Nvda at the inflection point: a cleaner earnings lens meets the next AI spending wave

nvda is moving to include stock-based compensation expense in its non-GAAP results starting this quarter, a reporting shift that lands as CEO Jensen Huang highlights an “agentic AI inflection point” and points to a much larger runway for data center spending through 2030.
What happens when Nvda changes what it counts in non-GAAP earnings?
Nvidia has announced plans to “clean up” its quarterly earnings reports, centered on how stock-based compensation is treated. Colette Kress, Nvidia’s chief financial officer, said: “Starting this quarter, we will be including stock-based compensation expense in our non-GAAP results. Stock-based compensation is a foundational component of our compensation program to attract and retain world-class talent. ”
The practical change is straightforward: stock-based compensation will be treated as an expense in the company’s non-GAAP presentation, and deducted from the bottom line. The company framed the move as part of an effort to improve how its quarterly results are presented.
The shift aligns with a long-standing critique articulated by Warren Buffett in his 2018 letter to Berkshire Hathaway shareholders. Buffett wrote: “Managements sometimes assert that their company’s stock-based compensation shouldn’t be counted as an expense. (What else could it be – a gift from shareholders?)”
As described in the announcement, stock-based compensation involves paying employees in stock rather than cash, with implications for the income statement, cash flow statement, and the balance sheet. By pulling that cost into non-GAAP expense, Nvidia is narrowing the gap between adjusted results and the economic reality of compensating employees with equity.
What if investor focus shifts from headline growth to the durability of AI infrastructure spending?
Within the AI trade, Nvidia has been closely associated with rising demand for compute since AI investing became a mainstream theme following OpenAI’s release of ChatGPT in late 2022. The stock has advanced 1, 100% since January 2023, while shares have added 1% in the past six months.
In February, during the company’s fourth-quarter earnings call, Jensen Huang addressed concerns about whether AI spending is sustainable and whether Nvidia can hold its leadership position in AI infrastructure. “Compute demand is growing exponentially — the agentic AI inflection point has arrived, ” Huang told analysts.

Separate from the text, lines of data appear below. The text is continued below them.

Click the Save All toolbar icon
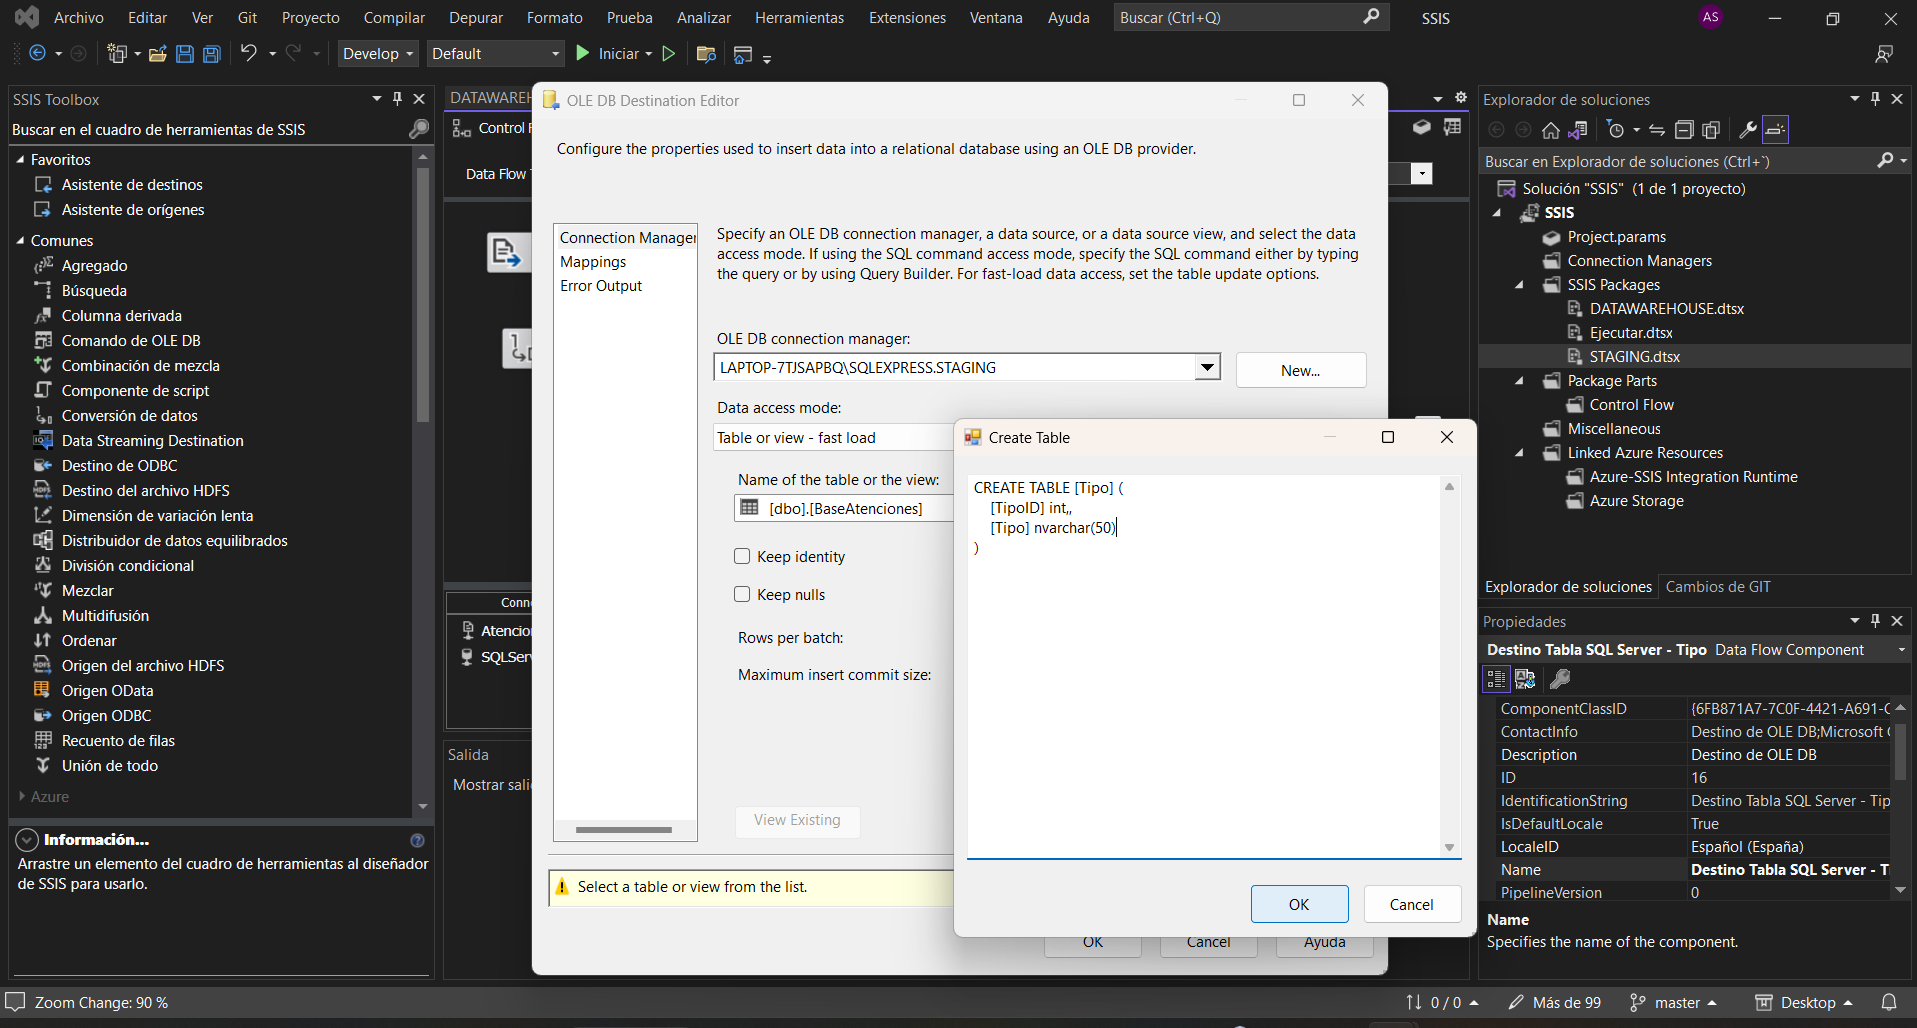pyautogui.click(x=212, y=54)
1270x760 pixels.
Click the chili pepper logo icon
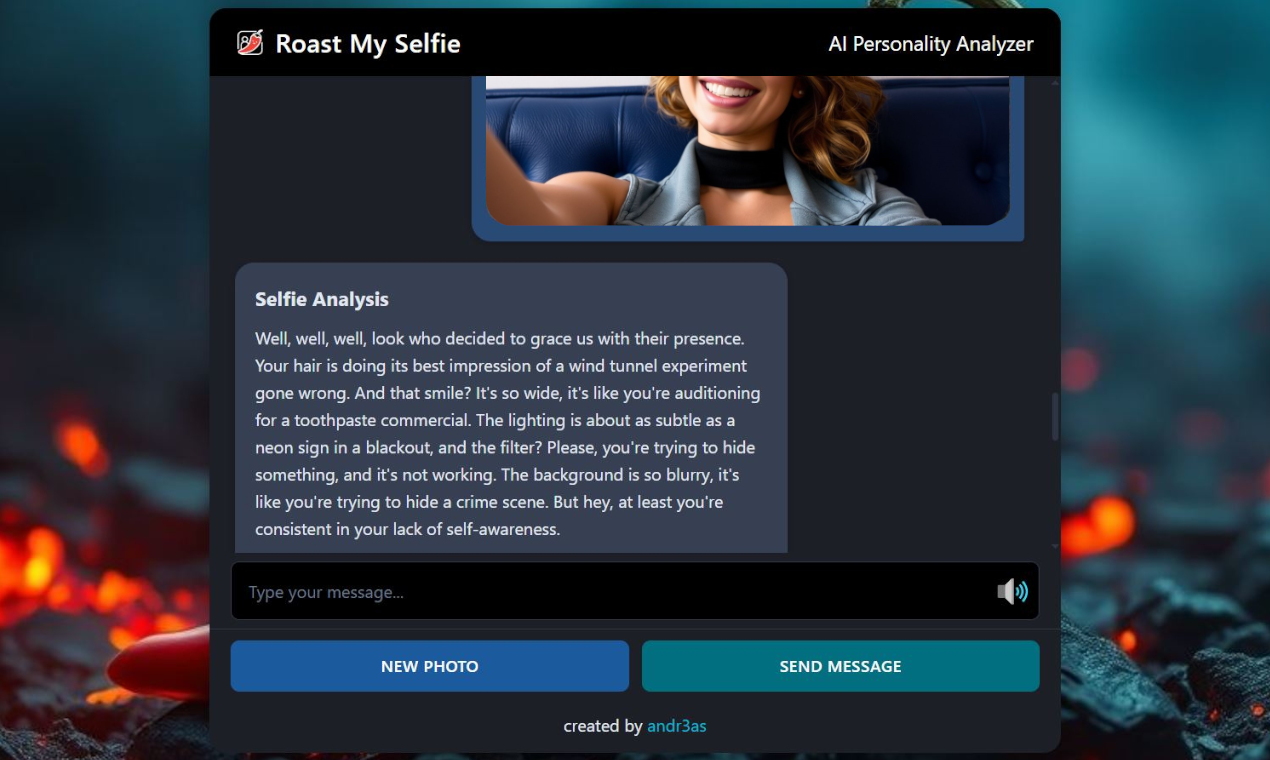click(x=250, y=42)
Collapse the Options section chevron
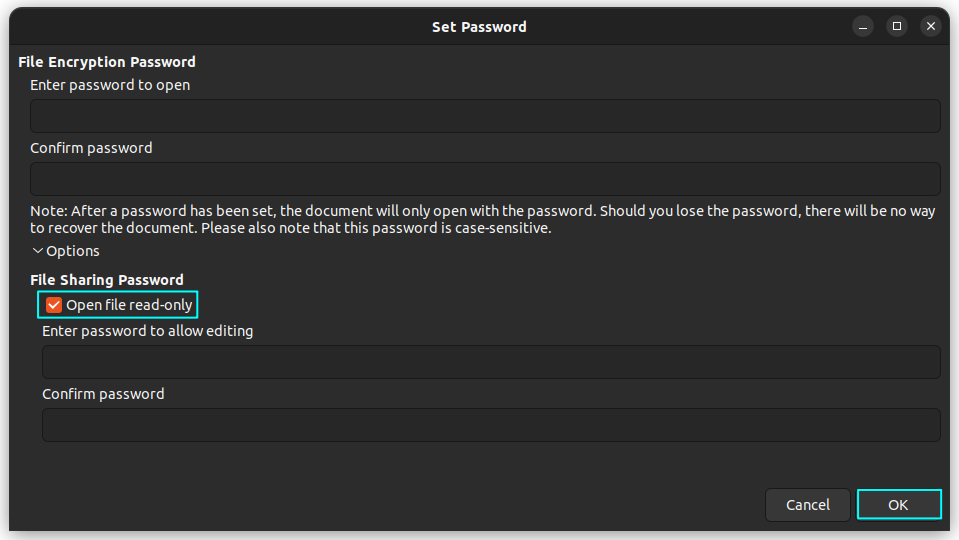Screen dimensions: 959x540 (38, 251)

He connected that inflection to a shift toward more complex reasoning models, which are more compute-intensive and therefore require more GPUs for training and inference. The same theme was reinforced by JPMorgan strategist Stephanie Aliaga, who described a deeper platform transition: “Beneath the near trillion-dollar headlines is a real computing platform shift decades in the making that is reshaping industries and business models. ”
Huang also pointed to what he described as a subsequent phase: “The wave that we’re seeing now is the agentic AI inflection and the next inflection beyond that is physical AI, where we take AI and these agentic systems into physical applications. ” He called that “a giant opportunity. ” In this framing, demand is not only about today’s generative AI rollout, but about a progression in use cases that increases the compute burden over time.
What happens when the data center budget expands toward 2030?
Huang expects data center spending to reach $3 trillion to $4 trillion annually by 2030. For context, the top five hyperscalers are forecast to spend $700 billion on capital expenditures in 2026, and the same discussion noted that total capex might be somewhere around $1 trillion this year. The implied trajectory suggests the market could triple or quadruple by the end of the decade, corresponding to annual growth between 32% and 41%.
How that spending translates into opportunity depends on what portion flows to accelerated computing and networking. McKinsey & Company estimates data center GPUs and networking equipment account for over 50% of data center spending, with Bernstein and TD Cowen described as having made similar estimates. In that context, Nvidia is described as the dominant supplier in both markets, which underpins the argument that the company could have a multitrillion-dollar opportunity in the data center segment alone.
Huang also emphasized an efficiency-focused metric for cloud platforms: inference tokens per watt, described as performance per unit of power consumed. Tokens were defined as the fundamental unit of data processed by AI models during training and inference to enable predictions, content generation, and reasoning. The same explanation noted that token length varies by language and that, in English, a token is roughly equivalent to 75 words, per OpenAI. The implication is that cloud profitability is closely tied to how many tokens can be processed or generated per watt, making performance-per-power a key commercial lever as inference scales.
For El-Balad. com readers tracking what comes next, the notable intersection is this: nvda is tightening earnings presentation around stock-based compensation at the same time management is asking markets to focus on a longer arc of AI compute demand—from agentic AI today toward physical AI applications—and a larger data center spending envelope through 2030. The reporting change may reduce room for debate around adjusted profitability, while the spending narrative sets the backdrop for how investors may evaluate the durability of demand.